» **Page excerpt**:
┌──

FTSE drops 2.6% and sterling suffers as Bank raises rates

Updated: UK shares dive and the pound slumps as the Bank of England raises the base rate to 1.25% and warns inflation will hit 11% this year, firing up recession fears.

Updated: The FTSE 100 sank 2.6% and sterling tumbled as the Bank of England hiked interest rates to a 13-year high of 1.25% as it tries to halt soaring inflation.

The blue-chip index spiralled 192 points lower, nearing the 7,000 threshold at 7,081 after the monetary policy committee (MPC) decided not to follow the US Federal Reserve and accelerate the pace of rate hikes, sticking with the expected 0.25% rise.

Sterling extended this morning’s losses, slumping 1% to trade at $1.2053 against the dollar. That hurt the more domestically focused FTSE 250, which lost 2.7%, or 522 points, to trade at 18,793.

└──

Write the next few paragraphs of the news report above on the FTSE fall and the Bank of England rate rise, picking up after its final sentence. The items that come next are not needed here.

» **Provided records**:

┌──

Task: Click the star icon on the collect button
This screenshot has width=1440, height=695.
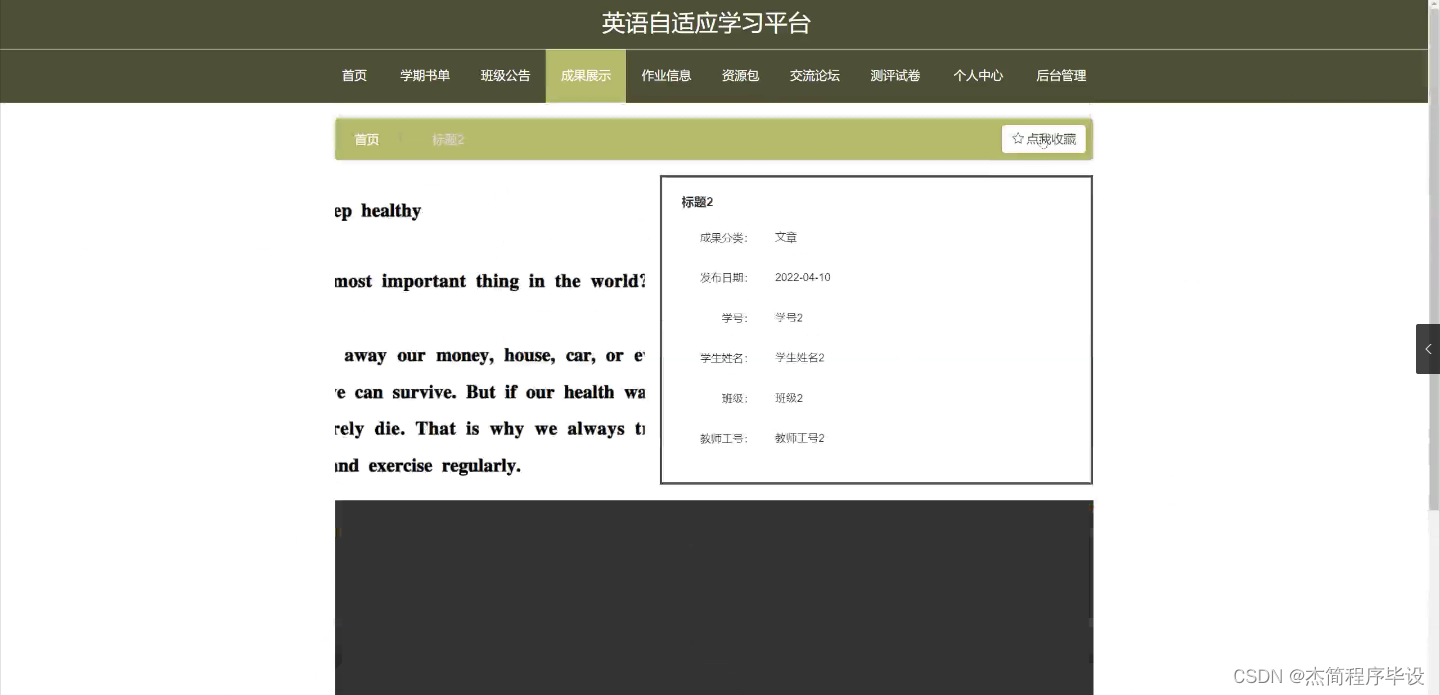Action: [x=1019, y=138]
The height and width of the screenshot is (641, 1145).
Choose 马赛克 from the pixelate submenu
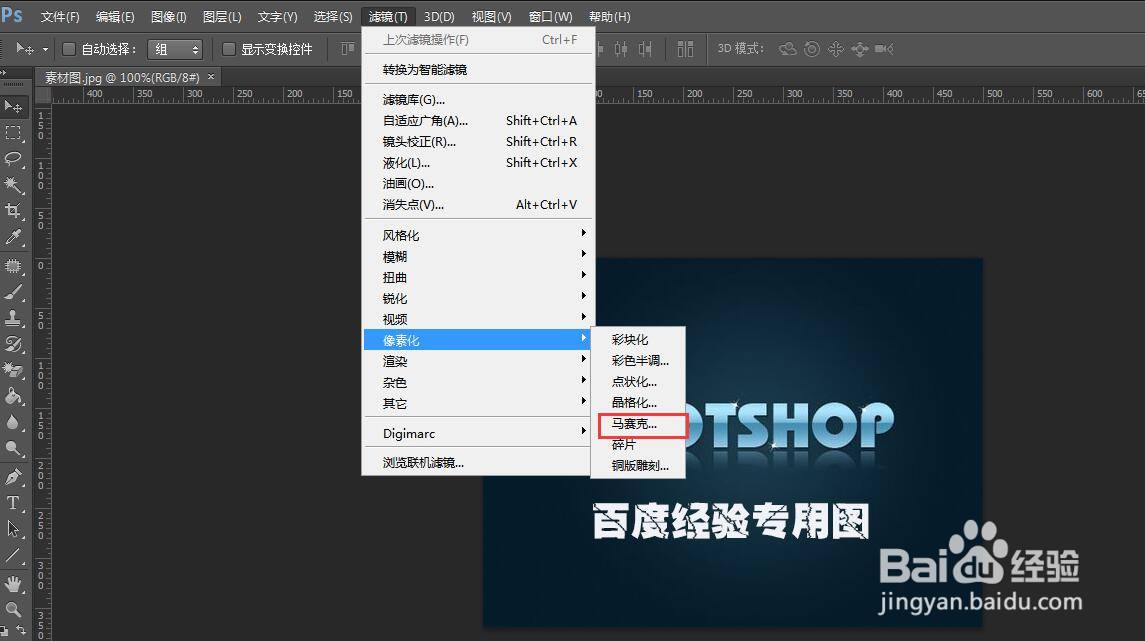634,424
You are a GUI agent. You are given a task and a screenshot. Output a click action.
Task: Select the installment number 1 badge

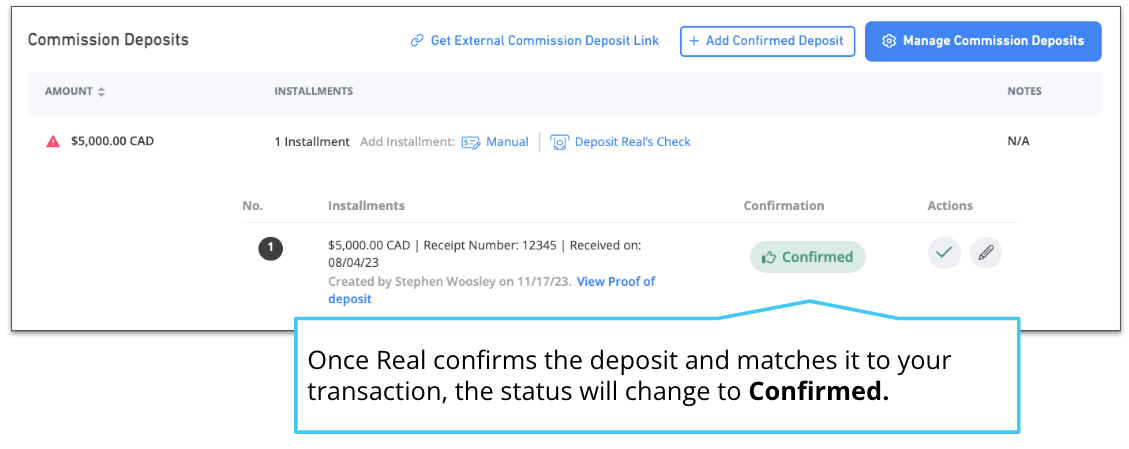click(271, 248)
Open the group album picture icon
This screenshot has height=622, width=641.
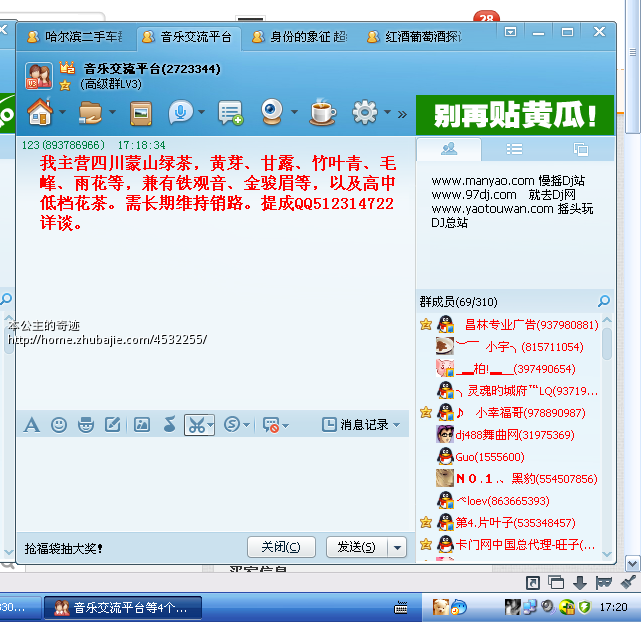coord(141,113)
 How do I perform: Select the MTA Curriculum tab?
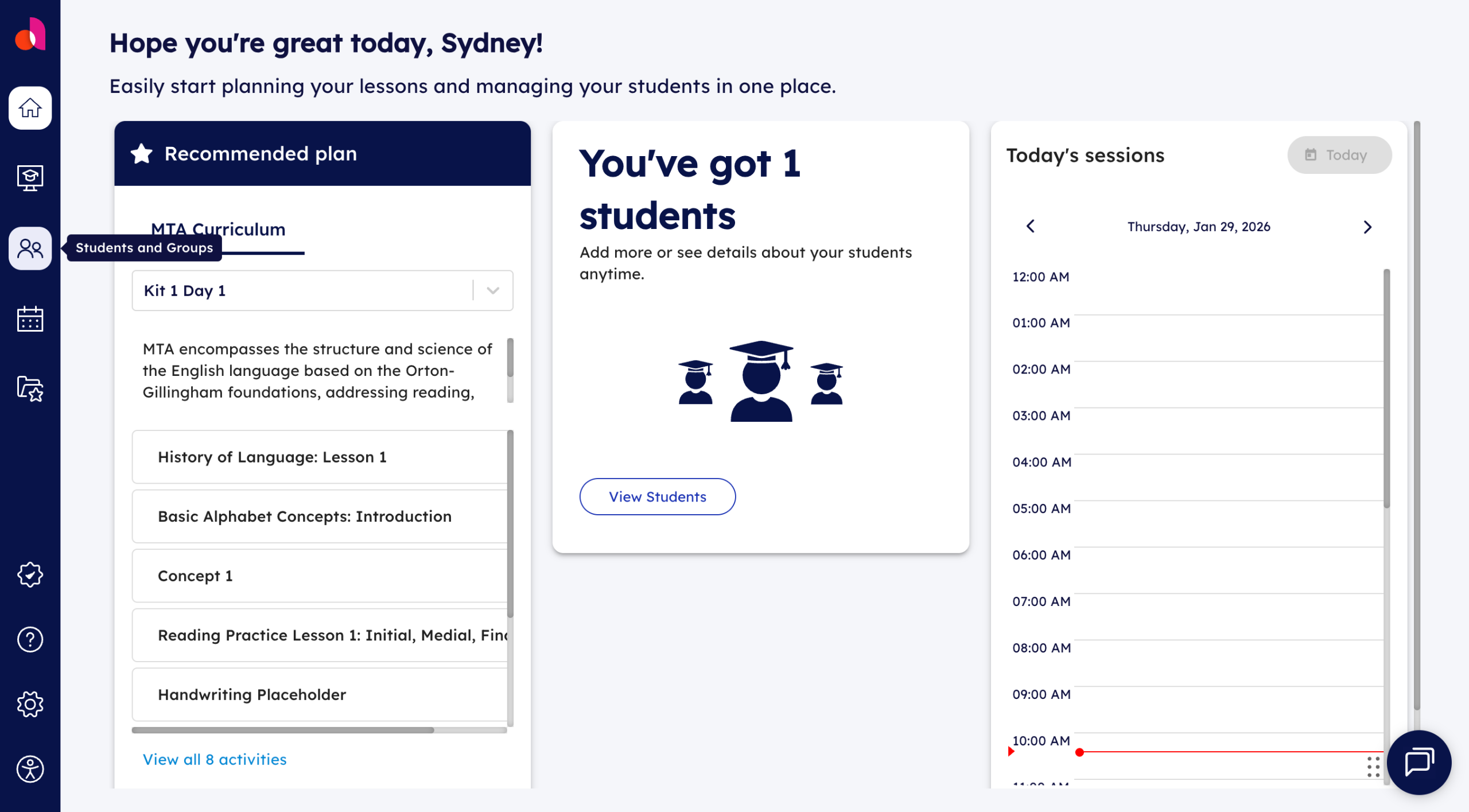[218, 230]
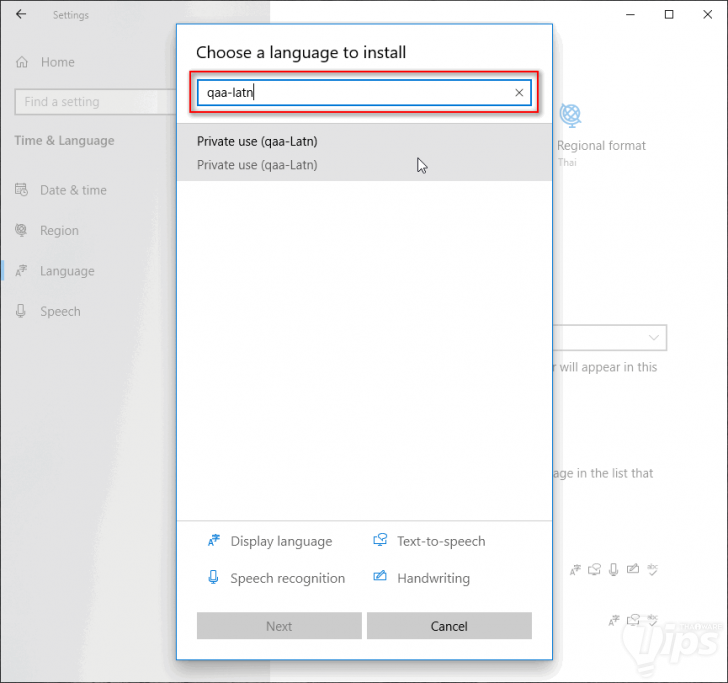Image resolution: width=728 pixels, height=683 pixels.
Task: Maximize the Settings window
Action: click(669, 15)
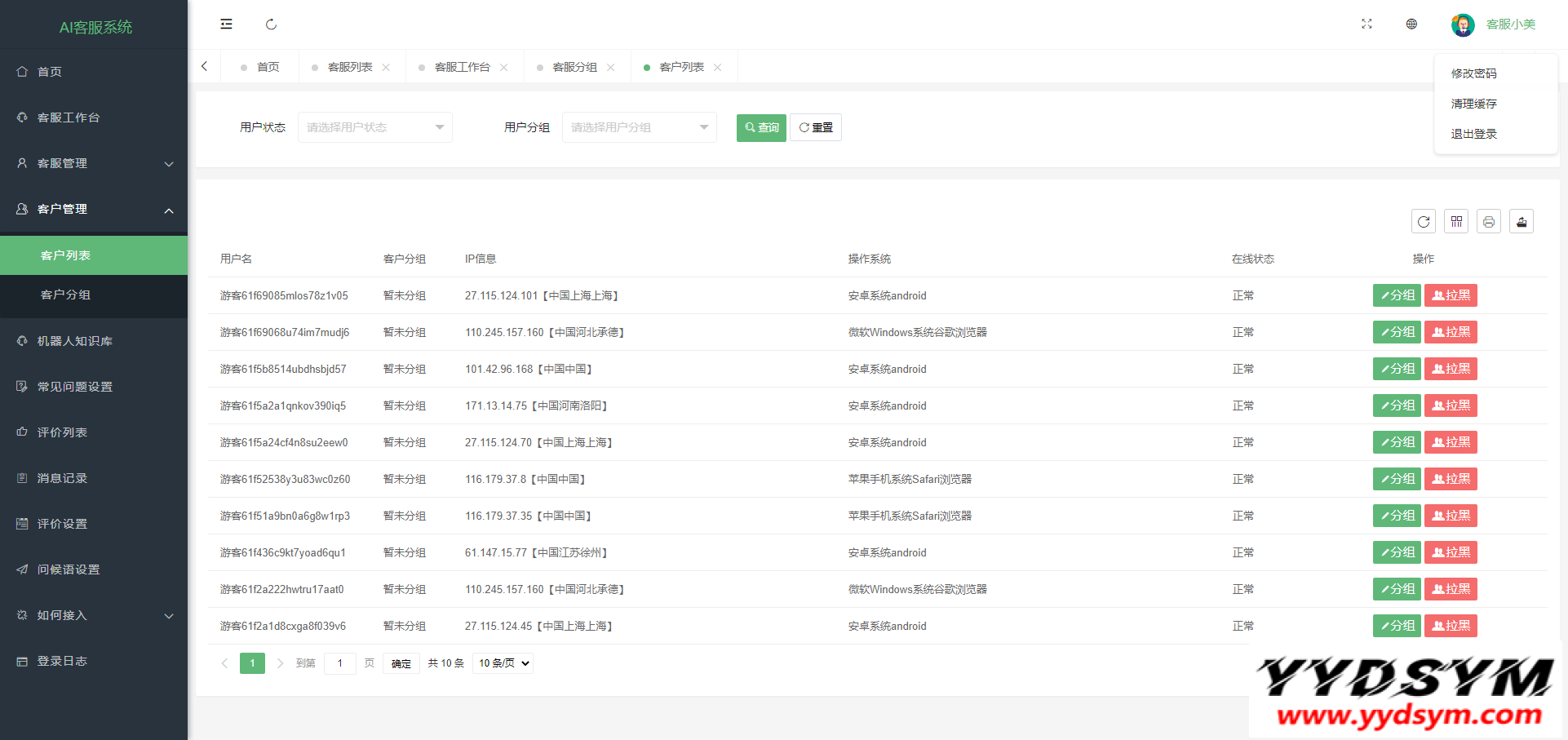
Task: Click 拉黑 for the first customer row
Action: pyautogui.click(x=1451, y=295)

└──

» **Written answer**:
The latest move by the Bank comes as inflation hit a 40-year high of 9% in April. Policymakers now expect it to peak at 11% in October, putting them under increasing pressure to balance bringing inflation in check with preventing the country from tipping into recession.

The Fed has already expedited the path of interest rate rises in the US, raising the cost of borrowing by 0.75 percentage points yesterday, instead of the previously expected 0.5. But an immediate increase to 1.5%, or a half-point jump, in the UK was only favoured by a minority of MPC members, who voted 6-3 for the latest increase.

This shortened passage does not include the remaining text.